◆ Activity ◆
Output the listing below, keeping each line exactly as it stands.

== Segment start ==

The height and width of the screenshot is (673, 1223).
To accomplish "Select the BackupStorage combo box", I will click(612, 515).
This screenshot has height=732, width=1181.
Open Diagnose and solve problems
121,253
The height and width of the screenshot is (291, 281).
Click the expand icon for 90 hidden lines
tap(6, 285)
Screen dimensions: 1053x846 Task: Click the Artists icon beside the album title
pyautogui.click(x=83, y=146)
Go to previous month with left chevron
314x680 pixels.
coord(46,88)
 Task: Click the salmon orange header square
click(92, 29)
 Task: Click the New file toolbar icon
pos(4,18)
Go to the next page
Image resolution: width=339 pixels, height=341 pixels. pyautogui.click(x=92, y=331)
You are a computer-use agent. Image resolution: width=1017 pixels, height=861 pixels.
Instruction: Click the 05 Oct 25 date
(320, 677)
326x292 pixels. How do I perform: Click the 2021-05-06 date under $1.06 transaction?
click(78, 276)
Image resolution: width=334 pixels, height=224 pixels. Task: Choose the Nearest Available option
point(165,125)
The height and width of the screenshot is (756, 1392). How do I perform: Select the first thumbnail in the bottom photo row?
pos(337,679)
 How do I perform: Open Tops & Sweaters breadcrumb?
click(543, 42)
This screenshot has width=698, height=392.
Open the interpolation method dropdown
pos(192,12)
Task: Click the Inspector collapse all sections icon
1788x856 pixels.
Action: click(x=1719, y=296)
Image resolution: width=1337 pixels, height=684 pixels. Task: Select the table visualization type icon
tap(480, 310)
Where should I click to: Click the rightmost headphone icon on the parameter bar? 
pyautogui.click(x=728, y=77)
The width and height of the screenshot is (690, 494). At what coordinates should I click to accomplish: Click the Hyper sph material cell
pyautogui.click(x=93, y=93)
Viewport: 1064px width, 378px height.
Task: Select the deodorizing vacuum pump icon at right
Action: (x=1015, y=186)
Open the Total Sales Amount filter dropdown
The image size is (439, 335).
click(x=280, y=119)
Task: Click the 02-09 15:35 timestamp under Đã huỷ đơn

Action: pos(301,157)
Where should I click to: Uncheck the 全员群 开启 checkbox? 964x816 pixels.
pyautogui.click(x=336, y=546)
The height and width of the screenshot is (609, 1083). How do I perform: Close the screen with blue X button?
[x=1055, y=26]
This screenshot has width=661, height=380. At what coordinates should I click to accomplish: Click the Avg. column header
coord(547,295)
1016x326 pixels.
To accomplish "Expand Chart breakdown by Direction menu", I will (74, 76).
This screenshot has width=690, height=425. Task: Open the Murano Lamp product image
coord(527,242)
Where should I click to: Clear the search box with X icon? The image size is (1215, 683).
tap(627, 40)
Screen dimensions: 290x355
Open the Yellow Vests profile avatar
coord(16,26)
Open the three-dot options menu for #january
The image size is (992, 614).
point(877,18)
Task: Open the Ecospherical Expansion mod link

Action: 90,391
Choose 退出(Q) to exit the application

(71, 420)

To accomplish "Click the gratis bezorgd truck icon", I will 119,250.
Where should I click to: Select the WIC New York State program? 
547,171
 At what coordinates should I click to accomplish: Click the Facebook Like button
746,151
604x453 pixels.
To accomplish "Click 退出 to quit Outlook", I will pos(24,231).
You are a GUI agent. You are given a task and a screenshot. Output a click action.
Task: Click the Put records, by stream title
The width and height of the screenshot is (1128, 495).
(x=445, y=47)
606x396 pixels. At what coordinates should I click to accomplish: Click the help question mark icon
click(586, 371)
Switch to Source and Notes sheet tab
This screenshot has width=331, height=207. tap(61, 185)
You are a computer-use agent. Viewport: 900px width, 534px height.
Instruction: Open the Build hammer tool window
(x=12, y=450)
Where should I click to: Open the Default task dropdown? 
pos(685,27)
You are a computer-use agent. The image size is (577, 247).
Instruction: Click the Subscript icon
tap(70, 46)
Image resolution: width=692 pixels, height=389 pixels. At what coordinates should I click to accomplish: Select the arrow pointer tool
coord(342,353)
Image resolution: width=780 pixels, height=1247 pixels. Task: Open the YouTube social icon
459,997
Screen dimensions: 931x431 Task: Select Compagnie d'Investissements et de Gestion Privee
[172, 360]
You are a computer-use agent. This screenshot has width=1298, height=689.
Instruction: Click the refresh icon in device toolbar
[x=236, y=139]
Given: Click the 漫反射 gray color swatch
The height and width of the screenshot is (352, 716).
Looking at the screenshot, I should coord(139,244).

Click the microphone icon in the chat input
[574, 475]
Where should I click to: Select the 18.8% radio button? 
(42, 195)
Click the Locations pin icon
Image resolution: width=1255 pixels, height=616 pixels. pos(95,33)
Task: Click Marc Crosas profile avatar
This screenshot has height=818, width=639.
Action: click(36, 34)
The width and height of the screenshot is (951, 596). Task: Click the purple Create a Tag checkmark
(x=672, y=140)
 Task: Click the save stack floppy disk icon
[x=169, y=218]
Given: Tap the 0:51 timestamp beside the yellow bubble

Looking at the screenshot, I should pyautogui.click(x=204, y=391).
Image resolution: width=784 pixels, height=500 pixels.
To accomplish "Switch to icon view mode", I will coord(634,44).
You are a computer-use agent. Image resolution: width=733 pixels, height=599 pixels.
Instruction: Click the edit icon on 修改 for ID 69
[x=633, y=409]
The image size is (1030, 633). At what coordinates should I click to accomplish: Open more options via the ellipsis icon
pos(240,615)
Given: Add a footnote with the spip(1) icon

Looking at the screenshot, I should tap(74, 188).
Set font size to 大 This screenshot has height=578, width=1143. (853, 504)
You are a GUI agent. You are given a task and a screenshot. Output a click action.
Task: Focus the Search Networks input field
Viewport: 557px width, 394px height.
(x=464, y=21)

== Segment end ==

◆ Answer space ◆
The height and width of the screenshot is (673, 1223).
To accomplish "Select the BackupStorage combo box", I will click(612, 515).
This screenshot has height=732, width=1181.
Open Diagnose and solve problems
121,253
The height and width of the screenshot is (291, 281).
Click the expand icon for 90 hidden lines
tap(6, 285)
Screen dimensions: 1053x846 Task: Click the Artists icon beside the album title
pyautogui.click(x=83, y=146)
Go to previous month with left chevron
314x680 pixels.
coord(46,88)
 Task: Click the salmon orange header square
click(92, 29)
 Task: Click the New file toolbar icon
pos(4,18)
Go to the next page
Image resolution: width=339 pixels, height=341 pixels. pyautogui.click(x=92, y=331)
You are a computer-use agent. Image resolution: width=1017 pixels, height=861 pixels.
Instruction: Click the 05 Oct 25 date
(320, 677)
326x292 pixels. How do I perform: Click the 2021-05-06 date under $1.06 transaction?
click(78, 276)
Image resolution: width=334 pixels, height=224 pixels. Task: Choose the Nearest Available option
point(165,125)
The height and width of the screenshot is (756, 1392). How do I perform: Select the first thumbnail in the bottom photo row?
pos(337,679)
 How do I perform: Open Tops & Sweaters breadcrumb?
click(543, 42)
This screenshot has width=698, height=392.
Open the interpolation method dropdown
pos(192,12)
Task: Click the Inspector collapse all sections icon
1788x856 pixels.
Action: click(x=1719, y=296)
Image resolution: width=1337 pixels, height=684 pixels. Task: Select the table visualization type icon
tap(480, 310)
Where should I click to: Click the rightmost headphone icon on the parameter bar? 
pyautogui.click(x=728, y=77)
The width and height of the screenshot is (690, 494). At what coordinates should I click to accomplish: Click the Hyper sph material cell
pyautogui.click(x=93, y=93)
Viewport: 1064px width, 378px height.
Task: Select the deodorizing vacuum pump icon at right
Action: (x=1015, y=186)
Open the Total Sales Amount filter dropdown
The image size is (439, 335).
click(x=280, y=119)
Task: Click the 02-09 15:35 timestamp under Đã huỷ đơn

Action: pos(301,157)
Where should I click to: Uncheck the 全员群 开启 checkbox? 964x816 pixels.
pyautogui.click(x=336, y=546)
The height and width of the screenshot is (609, 1083). How do I perform: Close the screen with blue X button?
[x=1055, y=26]
This screenshot has width=661, height=380. At what coordinates should I click to accomplish: Click the Avg. column header
coord(547,295)
1016x326 pixels.
To accomplish "Expand Chart breakdown by Direction menu", I will (74, 76).
This screenshot has width=690, height=425. Task: Open the Murano Lamp product image
coord(527,242)
Where should I click to: Clear the search box with X icon? The image size is (1215, 683).
tap(627, 40)
Screen dimensions: 290x355
Open the Yellow Vests profile avatar
coord(16,26)
Open the three-dot options menu for #january
The image size is (992, 614).
point(877,18)
Task: Open the Ecospherical Expansion mod link

Action: 90,391
Choose 退出(Q) to exit the application

(71, 420)

To accomplish "Click the gratis bezorgd truck icon", I will 119,250.
Where should I click to: Select the WIC New York State program? 
547,171
 At what coordinates should I click to accomplish: Click the Facebook Like button
746,151
604x453 pixels.
To accomplish "Click 退出 to quit Outlook", I will pos(24,231).
You are a GUI agent. You are given a task and a screenshot. Output a click action.
Task: Click the Put records, by stream title
The width and height of the screenshot is (1128, 495).
(x=445, y=47)
606x396 pixels. At what coordinates should I click to accomplish: Click the help question mark icon
click(586, 371)
Switch to Source and Notes sheet tab
This screenshot has width=331, height=207. tap(61, 185)
You are a computer-use agent. Viewport: 900px width, 534px height.
Instruction: Open the Build hammer tool window
(x=12, y=450)
Where should I click to: Open the Default task dropdown? 
pos(685,27)
You are a computer-use agent. The image size is (577, 247).
Instruction: Click the Subscript icon
tap(70, 46)
Image resolution: width=692 pixels, height=389 pixels. At what coordinates should I click to accomplish: Select the arrow pointer tool
coord(342,353)
Image resolution: width=780 pixels, height=1247 pixels. Task: Open the YouTube social icon
459,997
Screen dimensions: 931x431 Task: Select Compagnie d'Investissements et de Gestion Privee
[172, 360]
You are a computer-use agent. This screenshot has width=1298, height=689.
Instruction: Click the refresh icon in device toolbar
[x=236, y=139]
Given: Click the 漫反射 gray color swatch
The height and width of the screenshot is (352, 716).
Looking at the screenshot, I should coord(139,244).

Click the microphone icon in the chat input
[574, 475]
Where should I click to: Select the 18.8% radio button? 
(42, 195)
Click the Locations pin icon
Image resolution: width=1255 pixels, height=616 pixels. pos(95,33)
Task: Click Marc Crosas profile avatar
This screenshot has height=818, width=639.
Action: click(36, 34)
The width and height of the screenshot is (951, 596). Task: Click the purple Create a Tag checkmark
(x=672, y=140)
 Task: Click the save stack floppy disk icon
[x=169, y=218]
Given: Tap the 0:51 timestamp beside the yellow bubble

Looking at the screenshot, I should pyautogui.click(x=204, y=391).
Image resolution: width=784 pixels, height=500 pixels.
To accomplish "Switch to icon view mode", I will coord(634,44).
You are a computer-use agent. Image resolution: width=733 pixels, height=599 pixels.
Instruction: Click the edit icon on 修改 for ID 69
[x=633, y=409]
The image size is (1030, 633). At what coordinates should I click to accomplish: Open more options via the ellipsis icon
pos(240,615)
Given: Add a footnote with the spip(1) icon

Looking at the screenshot, I should tap(74, 188).
Set font size to 大 This screenshot has height=578, width=1143. (853, 504)
You are a GUI agent. You are given a task and a screenshot. Output a click action.
Task: Focus the Search Networks input field
Viewport: 557px width, 394px height.
(x=464, y=21)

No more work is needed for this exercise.